Graph KAN (GKAN): Group-Invariant Neural Architecture

Updated 7 December 2025

Graph KAN (GKAN) is a neural network architecture that extends Kolmogorov–Arnold Networks by incorporating geometric invariances, such as Euclidean and permutation symmetries, into function modeling.
It employs univariate basis transformations on invariant scalar features to ensure exact or efficient representations while reducing the network complexity compared to traditional approaches.
Empirical results show that GKAN achieves state-of-the-art performance in modeling physical and molecular systems, offering improved parameter efficiency and training stability.

A Graph KAN (GKAN) is the geometric and group-invariant extension of Kolmogorov–Arnold Networks (KANs), originally developed to implement the Kolmogorov–Arnold superposition theorem in neural architectures. GKANs generalize the KAN paradigm to data with nontrivial geometric symmetries (such as Euclidean, orthogonal, or permutation invariances), enabling exact or highly-efficient modeling of functions on spaces equipped with group actions relevant to natural sciences and engineering. As such, GKAN constitutes a unifying architecture that bridges the gap between sharp theoretical representation results and practical, symmetry-aware machine learning systems (Alesiani et al., 23 Feb 2025).
★ ★ ★ ★
Tasks:
1: According to the Graph KAN text, what theorem were Kolmogorov–Arnold Networks originally developed to implement in neural architectures?
2: List every kind of geometric symmetry or invariance that the Graph KAN text names.
3: Resume the Graph KAN text, starting after its final sentence.

Supplied material:
★ ★ ★ ★
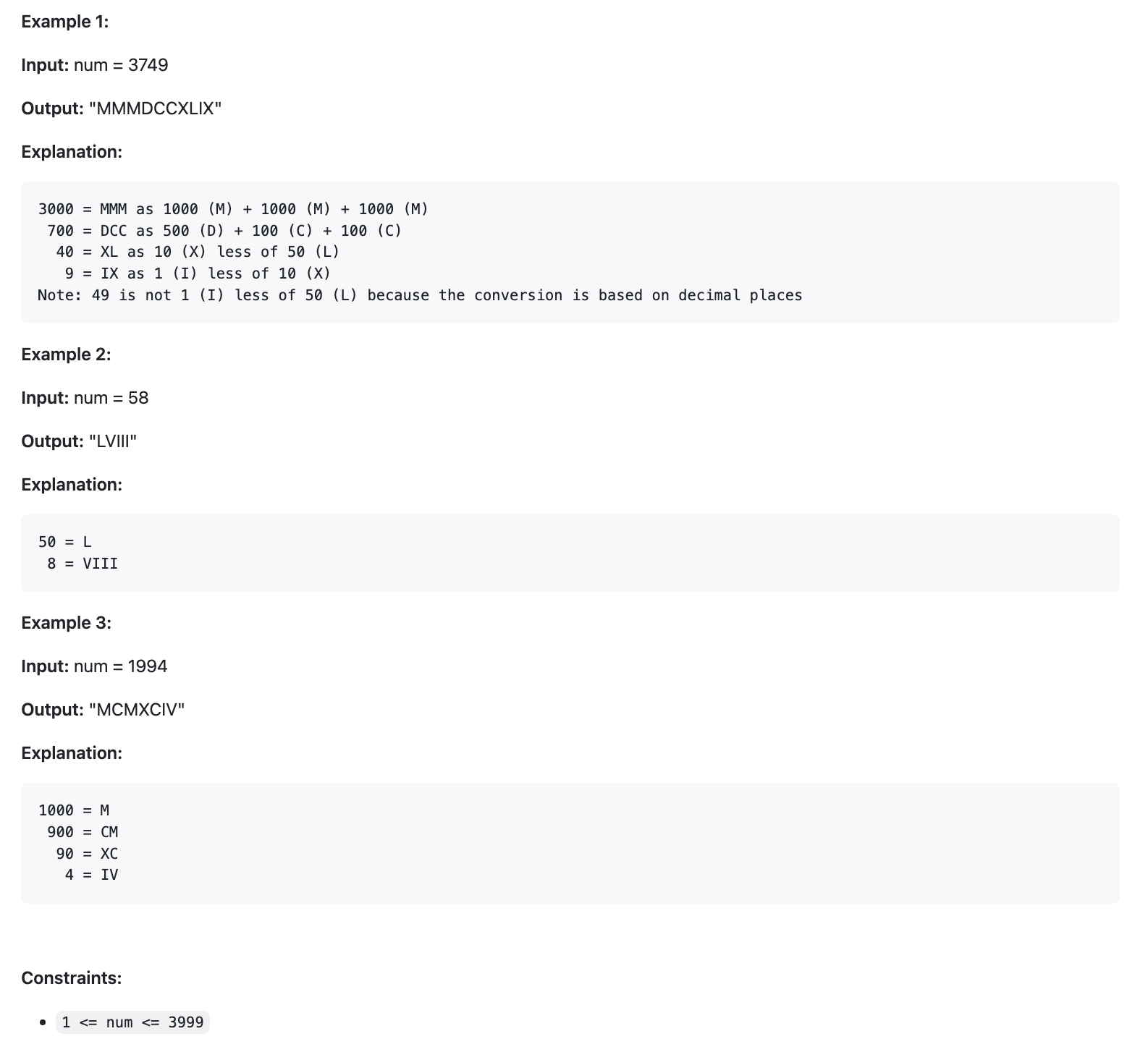Click the first Explanation label
The image size is (1148, 1052).
[72, 152]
★ ★ ★ ★
Responses:
1: The Kolmogorov–Arnold superposition theorem.

2: Euclidean, orthogonal, permutation

3:
1. Mathematical Foundations: Kolmogorov–Arnold Superposition Theorem and KANs

The Kolmogorov–Arnold Theorem (KAT), or Kolmogorov Superposition Theorem (KST), states that any continuous multivariate function $f:[0,1]^m\to\mathbb R$ can be written exactly as a finite sum of compositions of continuous univariate functions and addition: $f(x_1,\ldots,x_m) = \sum_{q=1}^{2m+1} \psi_q\left( \sum_{p=1}^{m} \phi_{q,p}(x_p) \right)$ where $\phi_{q,p}$ (the "inner" functions) and $\psi_q$ (the "outer" functions) are continuous and univariate (Alesiani et al., 23 Feb 2025). This representation is theoretically exact and, critically, dimension-free: the number of terms scales linearly with $m$ .

Kolmogorov–Arnold Networks (KANs) instantiate this decomposition as a neural network architecture, with two stages at each layer: (i) the application of univariate basis transformations to each coordinate, and (ii) an outer aggregation via another set of univariate nonlinearities. In standard practice, univariate maps are implemented via B-spline expansions, giving KANs explicit constructive and universal approximation properties (Basina et al., 15 Nov 2024).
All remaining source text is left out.